Сама Хима сидела, вытянувшись, похожая на цаплю, когда та стоит на одной ноге и, почуяв, но не видя еще крадущегося к ней по кочкам охотника, думает: улететь или погодить…
Соплюн то и дело обращался к ней с вопросами, на которые она делала «умильную» улыбку, торопливо отвечала, точно провинившаяся школьница. Вопросы были все пустяковые и, можно сказать, совсем ненужные. Увидя, например, на подоконнике два горшка с «еранью», Соплюн спросил:
— Цветочки это у вас?
— Да-с! — торопливо отвечала Хима.
— Вот и он у меня, — кивнув на Ивана Захарыча, сказал Соплюн, — охотник до цветов… Только он охотник не до таких, а до других…
— До каких-с? — спросила Хима, взглянув на красного Ивана Захарыча.
— До каких-с? — переспросил Соплюн и, улыбнувшись, сказал: — До таких вот розанов, как вы-с… хы, хы, хы!.. Бо-о-льшое п-п-п-п-ристрастие имеет… хы, хы, хы…
Хима покраснела и, сделав умильную улыбочку, потупилась. Иван Захарыч торопливо достал носовой платок и принялся сморкаться. Очко сидел, не меняя позы истукана, и глядел выпученным глазом на Соплюна, словно дожидаясь от него приказания…

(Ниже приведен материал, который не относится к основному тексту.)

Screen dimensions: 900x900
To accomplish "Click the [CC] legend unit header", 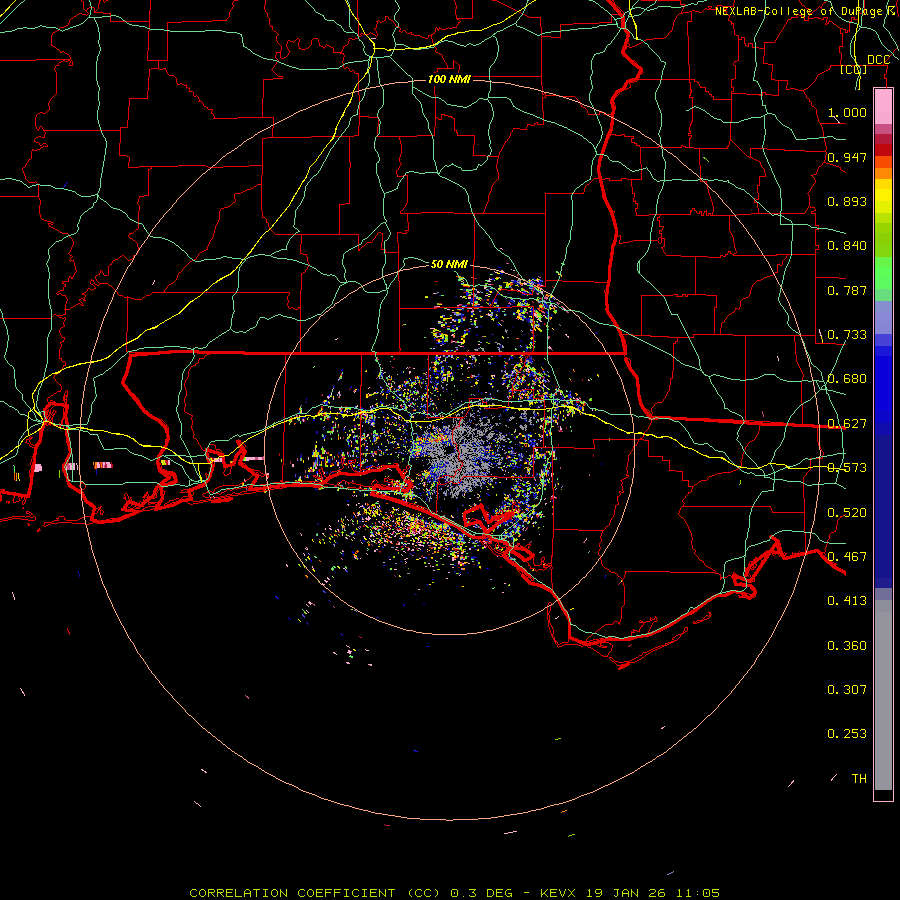I will [x=853, y=70].
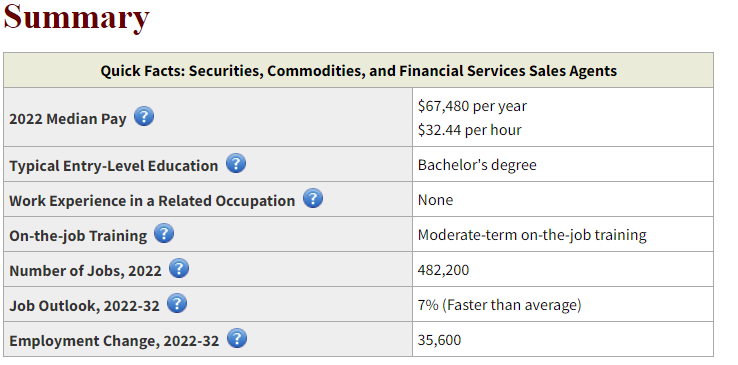
Task: Click question mark next to On-the-job Training
Action: click(x=164, y=233)
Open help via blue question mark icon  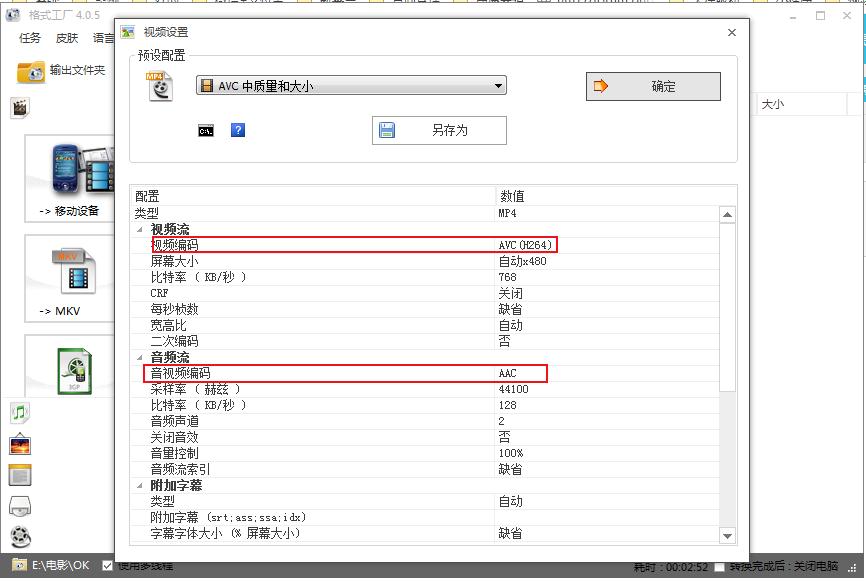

Между тем Лукерья Минишна не зевала… Она быстро и ловко уставила стол закусками, принесла из кухни самовар, заварила чай, заставила Химу разливать его, а сама принялась угощать гостей по части выпивки… Делала она это так настойчиво, что невозможно было отказаться…
Иван Захарыч, не желая на первых порах обнаружить свою «слабость», сказал было:
— Не могу-с… Истинный господь, не могу-с!
— Да полно вам, — ответила сваха, — что вы — красная девица?..
— Вино веселит сердце человека, — сказал Соплюн. — П-п-п-ей, Иван Захарыч!
Очко пил молча и с жадностью, «покидывая» рюмку себе в рот так ловко, что в ней не оставалось ни капли, и закусывал только селедкой.
Время шло; в бутылках убывала «чортова водица»; языки гостей делались развязнее. Говорили громко и смело, то и дело хохотали и «прикладывались» к рюмкам.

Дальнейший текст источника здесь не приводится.